Aqui o debate vira: existe garantia global? A empresa brasileira se apresenta como parte do mesmo fornecedor aparente? O consumidor consegue demonstrar essa aparência e a confiança na marca como fator decisivo?

Exemplo 3: comprou de revendedor que importou por conta própria

A cobrança tende a ir para o revendedor e para quem importou, porque foram eles que colocaram o produto no mercado brasileiro.

8) Roteiro de atuação para resolver sem dar tiro no escuro

Passo 1: descubra em qual cenário você está

• Nota fiscal brasileira ou compra no exterior?
• Quem emitiu a nota e quem aparece como importador?
• A venda foi em site nacional, com entrega do exterior?

Passo 2: junte as provas mínimas

• comprovante de compra e identificação do vendedor
• número de série e modelo
• laudo ou ordem de serviço indicando o defeito
• negativa formal de atendimento, se houver

Passo 3: escolha o alvo correto

• Compra no Brasil: vendedor e importador são o caminho mais direto.
• Compra no exterior: avalie se há garantia global e se existe base para fornecedor aparente.
• Importação paralela: foque em quem importou e vendeu aqui.

Passo 4: formule o pedido do jeito certo

Se o objetivo é resolver, comece pedindo solução técnica e alternativa em caso de não reparo.

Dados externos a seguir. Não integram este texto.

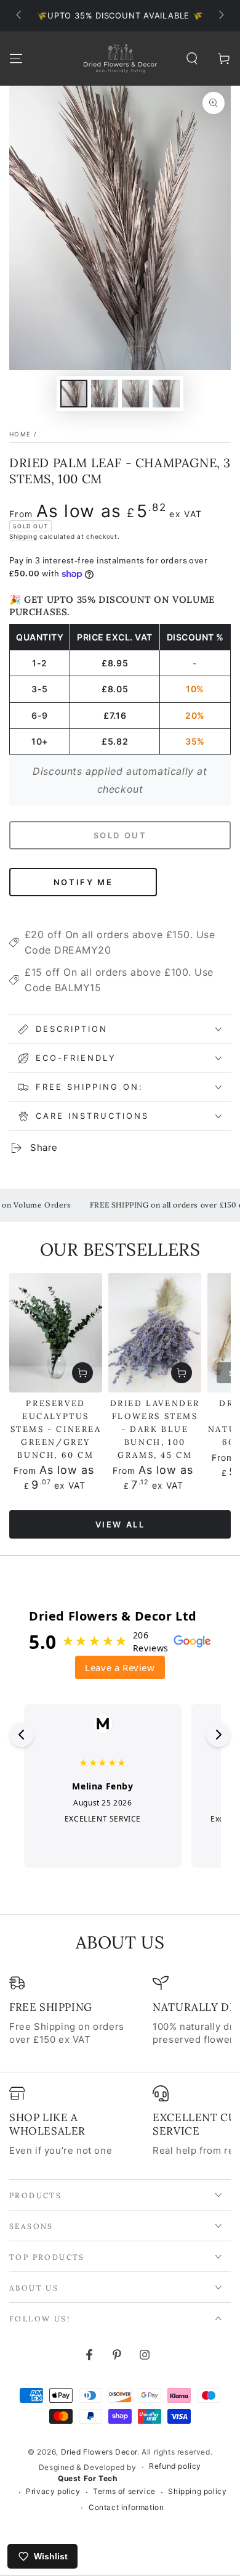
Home (20, 434)
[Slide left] (19, 16)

Se a empresa negar por origem, peça que a negativa seja formal e motivada. Isso vira prova importante.

Passo 5: se não resolver, escale com estratégia

Procon e Juizado Especial podem ser adequados dependendo do caso, mas a chance de sucesso aumenta muito quando você entra com enquadramento correto e prova organizada.

9) Conclusão

A marca no Brasil pode ser responsável, mas não por um motivo mágico chamado marca. Ela responde quando integra a cadeia de fornecimento no Brasil ou quando, no caso concreto, assume a posição de fornecedora aparente aos olhos do consumidor. Já em compras feitas no exterior, sem garantia global comprovada e sem vínculo perceptível entre as empresas, há decisões que afastam a responsabilidade da empresa brasileira.